Paris Police Use Tear Gas, Water Cannon Against 'Yellow Vest' Protesters
Security forces in Paris have fired tear gas and used a water cannon today to disperse 'yellow vest' protesters who tried to break through a police cordon on the Champs-Elysées, reported rte.ie
Several thousand demonstrators, wearing high-visibility yellow jackets, had gathered on the avenue as part of protests which began last Saturday against an increase in diesel tax, justified as an anti-pollution levy by the government.
The protests have since morphed into a broad opposition front to centrist President Emmanuel Macron.
Paris police authorities said today's incidents were linked to the "presence of members of the far-right who harassed the security forces."

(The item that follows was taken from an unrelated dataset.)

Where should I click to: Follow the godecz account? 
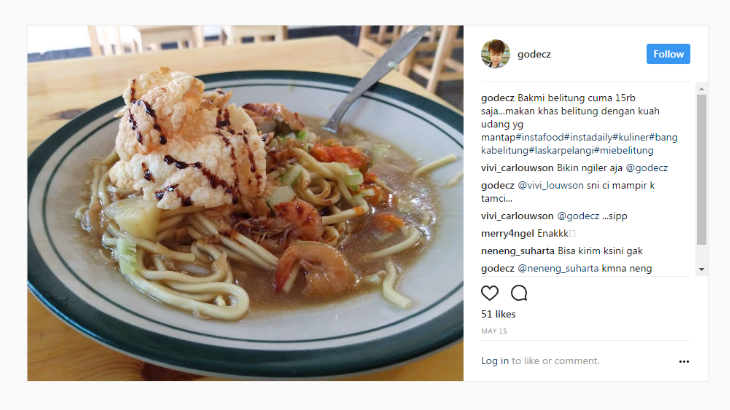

The 'yellow vest' protesters were seen ripping up paving stones or starting to build barricades.
But "no demonstrator entered" the zone that had been cordoned off by police on the Place de la Concorde and the lower part of the Champs-Elysée, near the presidential palace.
Some of the protesters condemned the police action.
Christophe, 49, who had travelled from the Isère region in eastern France with his wife, fled into a side road off the Champs-Elysée to escape the tear gas.
"We have just demonstrated peacefully, and we were teargassed," he said. "We see how we are welcomed in Paris."
Some 3,000 police officers were drafted into Paris ahead of the demonstration, amid fears that far-right and far-left militant groups would infiltrate the protest.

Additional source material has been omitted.